Danny Baker claims also to have *invented* The Fall. No matter how much MES slags him he sticks by the band. I don't mind him as a result, seeing as though he can actually handle criticism.
Also, Jon - that keyboards analogy you gave. I was watching a 1981 live vid of New Order and they performed 'Everything's Gone Green' and a draft of 'Temptation'. Could you clarify what you meant by The Fall attempting synth parts which were beyond early-80's means. I'm just confused now.
I'm listening to 'Levitate' at work now...

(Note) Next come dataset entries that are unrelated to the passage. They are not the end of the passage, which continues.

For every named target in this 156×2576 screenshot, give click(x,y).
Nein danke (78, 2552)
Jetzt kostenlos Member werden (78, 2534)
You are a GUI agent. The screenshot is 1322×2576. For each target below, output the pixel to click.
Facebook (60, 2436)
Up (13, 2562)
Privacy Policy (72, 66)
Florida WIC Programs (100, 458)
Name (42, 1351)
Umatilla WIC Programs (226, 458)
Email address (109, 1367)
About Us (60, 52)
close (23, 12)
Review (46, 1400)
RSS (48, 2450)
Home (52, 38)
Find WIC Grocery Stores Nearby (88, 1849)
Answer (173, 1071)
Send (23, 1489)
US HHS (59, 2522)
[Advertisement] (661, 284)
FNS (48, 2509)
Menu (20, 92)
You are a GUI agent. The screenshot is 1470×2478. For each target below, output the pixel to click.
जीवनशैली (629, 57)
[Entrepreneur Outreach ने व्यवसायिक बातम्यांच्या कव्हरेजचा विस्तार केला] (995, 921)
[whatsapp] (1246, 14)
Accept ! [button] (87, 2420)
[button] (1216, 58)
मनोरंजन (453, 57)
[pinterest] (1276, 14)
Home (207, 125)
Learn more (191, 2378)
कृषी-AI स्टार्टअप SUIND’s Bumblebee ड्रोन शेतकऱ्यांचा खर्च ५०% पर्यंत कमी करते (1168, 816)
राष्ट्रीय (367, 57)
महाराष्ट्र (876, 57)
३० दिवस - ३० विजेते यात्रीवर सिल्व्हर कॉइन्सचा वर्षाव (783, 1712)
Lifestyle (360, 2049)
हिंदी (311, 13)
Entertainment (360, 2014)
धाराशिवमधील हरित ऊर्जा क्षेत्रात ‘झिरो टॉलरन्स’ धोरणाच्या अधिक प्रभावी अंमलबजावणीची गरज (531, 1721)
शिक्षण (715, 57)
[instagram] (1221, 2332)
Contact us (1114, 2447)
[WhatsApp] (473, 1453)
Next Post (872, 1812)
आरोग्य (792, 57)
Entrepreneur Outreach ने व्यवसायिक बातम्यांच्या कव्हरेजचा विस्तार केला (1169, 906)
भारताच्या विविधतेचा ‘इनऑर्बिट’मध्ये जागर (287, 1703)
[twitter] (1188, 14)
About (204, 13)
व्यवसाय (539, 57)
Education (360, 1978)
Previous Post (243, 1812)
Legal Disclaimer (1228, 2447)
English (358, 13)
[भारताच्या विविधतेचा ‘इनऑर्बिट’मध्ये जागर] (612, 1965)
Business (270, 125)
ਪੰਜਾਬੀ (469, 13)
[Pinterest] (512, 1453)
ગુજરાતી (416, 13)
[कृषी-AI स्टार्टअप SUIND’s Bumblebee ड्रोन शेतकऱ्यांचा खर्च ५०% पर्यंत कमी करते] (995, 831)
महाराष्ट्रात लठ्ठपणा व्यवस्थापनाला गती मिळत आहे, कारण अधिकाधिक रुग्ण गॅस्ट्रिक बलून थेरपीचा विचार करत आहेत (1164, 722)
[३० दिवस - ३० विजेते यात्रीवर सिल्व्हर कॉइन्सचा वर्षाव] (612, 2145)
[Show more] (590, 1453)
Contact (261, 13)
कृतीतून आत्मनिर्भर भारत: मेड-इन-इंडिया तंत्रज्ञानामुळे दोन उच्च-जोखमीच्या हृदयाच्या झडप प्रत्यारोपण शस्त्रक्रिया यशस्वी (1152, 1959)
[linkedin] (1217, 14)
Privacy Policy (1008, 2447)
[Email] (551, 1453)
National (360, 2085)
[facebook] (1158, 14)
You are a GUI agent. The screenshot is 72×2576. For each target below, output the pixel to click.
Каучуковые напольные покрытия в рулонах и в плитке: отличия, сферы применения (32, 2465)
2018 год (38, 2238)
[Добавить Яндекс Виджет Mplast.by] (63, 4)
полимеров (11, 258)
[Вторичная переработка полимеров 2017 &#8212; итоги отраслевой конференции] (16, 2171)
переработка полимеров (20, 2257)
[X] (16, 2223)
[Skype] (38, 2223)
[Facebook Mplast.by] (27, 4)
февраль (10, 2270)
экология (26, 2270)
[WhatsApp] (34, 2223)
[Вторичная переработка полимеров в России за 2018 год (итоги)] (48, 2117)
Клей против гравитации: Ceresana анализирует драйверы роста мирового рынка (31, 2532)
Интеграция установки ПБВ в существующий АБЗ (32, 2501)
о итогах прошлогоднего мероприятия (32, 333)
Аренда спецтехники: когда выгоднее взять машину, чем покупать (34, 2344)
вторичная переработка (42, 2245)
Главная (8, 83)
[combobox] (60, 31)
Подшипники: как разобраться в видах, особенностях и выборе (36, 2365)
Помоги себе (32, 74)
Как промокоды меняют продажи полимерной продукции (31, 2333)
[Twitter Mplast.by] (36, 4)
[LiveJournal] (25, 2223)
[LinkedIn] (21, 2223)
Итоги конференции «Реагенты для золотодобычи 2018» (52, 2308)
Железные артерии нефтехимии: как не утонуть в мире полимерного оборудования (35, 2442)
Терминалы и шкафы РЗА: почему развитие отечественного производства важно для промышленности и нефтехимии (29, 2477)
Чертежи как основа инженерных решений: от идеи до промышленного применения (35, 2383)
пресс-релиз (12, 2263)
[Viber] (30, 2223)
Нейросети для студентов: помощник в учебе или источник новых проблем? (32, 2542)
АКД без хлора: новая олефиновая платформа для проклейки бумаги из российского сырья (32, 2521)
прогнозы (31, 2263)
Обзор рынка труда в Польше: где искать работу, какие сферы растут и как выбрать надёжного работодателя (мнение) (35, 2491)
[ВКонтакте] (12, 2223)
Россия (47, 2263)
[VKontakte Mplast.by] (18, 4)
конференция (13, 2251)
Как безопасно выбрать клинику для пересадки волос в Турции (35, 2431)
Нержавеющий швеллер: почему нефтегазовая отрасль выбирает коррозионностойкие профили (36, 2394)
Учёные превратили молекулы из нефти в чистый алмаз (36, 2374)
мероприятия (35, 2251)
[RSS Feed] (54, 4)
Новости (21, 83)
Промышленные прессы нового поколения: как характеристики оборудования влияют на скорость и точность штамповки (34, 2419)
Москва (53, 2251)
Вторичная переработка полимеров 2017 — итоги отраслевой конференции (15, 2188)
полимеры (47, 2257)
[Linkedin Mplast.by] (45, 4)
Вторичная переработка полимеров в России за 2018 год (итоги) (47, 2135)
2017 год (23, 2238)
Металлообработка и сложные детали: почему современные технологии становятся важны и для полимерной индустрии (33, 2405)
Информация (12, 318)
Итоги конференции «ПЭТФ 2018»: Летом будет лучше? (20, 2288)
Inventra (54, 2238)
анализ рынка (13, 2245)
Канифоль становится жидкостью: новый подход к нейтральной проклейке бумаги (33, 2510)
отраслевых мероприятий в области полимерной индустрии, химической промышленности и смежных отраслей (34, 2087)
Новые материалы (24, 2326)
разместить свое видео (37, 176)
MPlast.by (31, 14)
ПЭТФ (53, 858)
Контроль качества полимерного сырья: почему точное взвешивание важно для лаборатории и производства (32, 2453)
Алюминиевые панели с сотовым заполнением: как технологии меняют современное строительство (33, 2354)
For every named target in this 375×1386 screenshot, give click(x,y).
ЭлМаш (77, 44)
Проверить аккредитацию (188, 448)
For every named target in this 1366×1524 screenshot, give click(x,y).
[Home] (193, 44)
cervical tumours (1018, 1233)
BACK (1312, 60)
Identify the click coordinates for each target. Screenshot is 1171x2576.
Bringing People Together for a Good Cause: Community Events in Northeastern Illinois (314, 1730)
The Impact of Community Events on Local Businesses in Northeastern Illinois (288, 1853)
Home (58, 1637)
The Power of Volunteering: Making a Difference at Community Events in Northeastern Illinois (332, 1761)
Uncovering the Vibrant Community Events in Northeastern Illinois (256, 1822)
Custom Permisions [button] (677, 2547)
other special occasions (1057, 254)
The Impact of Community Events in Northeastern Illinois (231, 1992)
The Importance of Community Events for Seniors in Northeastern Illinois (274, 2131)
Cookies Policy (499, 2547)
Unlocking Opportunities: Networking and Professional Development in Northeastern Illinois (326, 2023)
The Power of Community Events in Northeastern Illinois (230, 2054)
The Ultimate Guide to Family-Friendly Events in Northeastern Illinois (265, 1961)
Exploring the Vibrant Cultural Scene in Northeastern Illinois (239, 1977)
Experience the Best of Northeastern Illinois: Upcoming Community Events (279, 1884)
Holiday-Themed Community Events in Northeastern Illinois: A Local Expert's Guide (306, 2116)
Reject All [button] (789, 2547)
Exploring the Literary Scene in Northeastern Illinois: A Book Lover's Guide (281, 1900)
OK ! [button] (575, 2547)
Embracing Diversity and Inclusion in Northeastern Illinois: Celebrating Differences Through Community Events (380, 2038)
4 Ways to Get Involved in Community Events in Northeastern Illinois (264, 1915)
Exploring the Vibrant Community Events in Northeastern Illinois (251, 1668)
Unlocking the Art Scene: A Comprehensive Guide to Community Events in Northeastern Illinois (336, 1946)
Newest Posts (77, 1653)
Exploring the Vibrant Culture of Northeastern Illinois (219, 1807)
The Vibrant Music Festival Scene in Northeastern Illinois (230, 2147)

I didn't mean synth parts, so much as the overall sound. Tracks from "Hex" and "PBL" attempt tricks with guitar distortion and multi-layered vocals which were a bit beyond the equipment they were using, and they seem to have achieved them better using electronics on their 90s albums. But I don't have time to go into it right now. All I can say is, listen to "Neighbourhood of infinity" or "Deer Park" and then "The chiselers" or "Hurricane Edward" or pretty much any track off "Levitate" and you might see what I mean.
They were the first to do a drun'n'bass ballad - "in your blue green and grey heart/bedecked in lace."
Wahey! I was just listening to that - "Ten Houses Of Eve".
It's been said before, but if a bunch of 20-year-olds had made any of last few Fall albums, they'd have been on the cover of everything.
I maintain that MES ruins it for himself. Not in terms of sacking band members (which the press overplay and remark on sooner than the music) but self=destructive acts as soon as they get a bit of attention.
When he got the Godlike genius award (have you read about the Whiley edits?) they followed it with a couple of London shows which were not inviting for the scores of curious newcomers. Result?'Marshall Suite' flops despite being utterly fantastic. London radio belatedly saves 'F'oldin' Money' but it makes little difference.
What has also happened is the increase in compilations, all from Trojan subsiduaries. MES never cleared these and they almost all result from a clause in the 'Light User' contract for Jet. Which was absolved a year later but Trojan could still release any amount of comps, particularly around the release of a new Fall studio LP. It's happening again, with 'I Am Pure As An Oranj', 'Psykick Dancehall' available and 'Hex Induction Tour'(What a dreadful title!) looming large.
I take your point about early 80s arrangements.
I trust you're a FallNetter or TBLY reader, Jon?
[I am listening to 'Doc Shanley' whilst writing this..]
I've worked my way through the Lyrics Parade, and read some interviews, but I don't bother with sites much. Yes, I had wondered about the rubbishy compilations. I saw them live at LA2 earlier this year and it was a disgrace, almost as bad as Reading'99, which I left early, wishing they'd split up for good.
Have all the years of speed abuse wrecked MES mentally, or is he having a breakdown, or what?
The first thing he said to me was "have you got any whizz?" He still has a drugs problem. And no original teeth.
Going now. Back tonight at some point.
'Masquerade' fades....
Not forgetting to add that their Leeds Duchess gig in March was the best I have ever seen them. Biting my nails over the Dick Dale gig in a couple of weeks. Are you going?
Yeah! Do you want to meet up for it?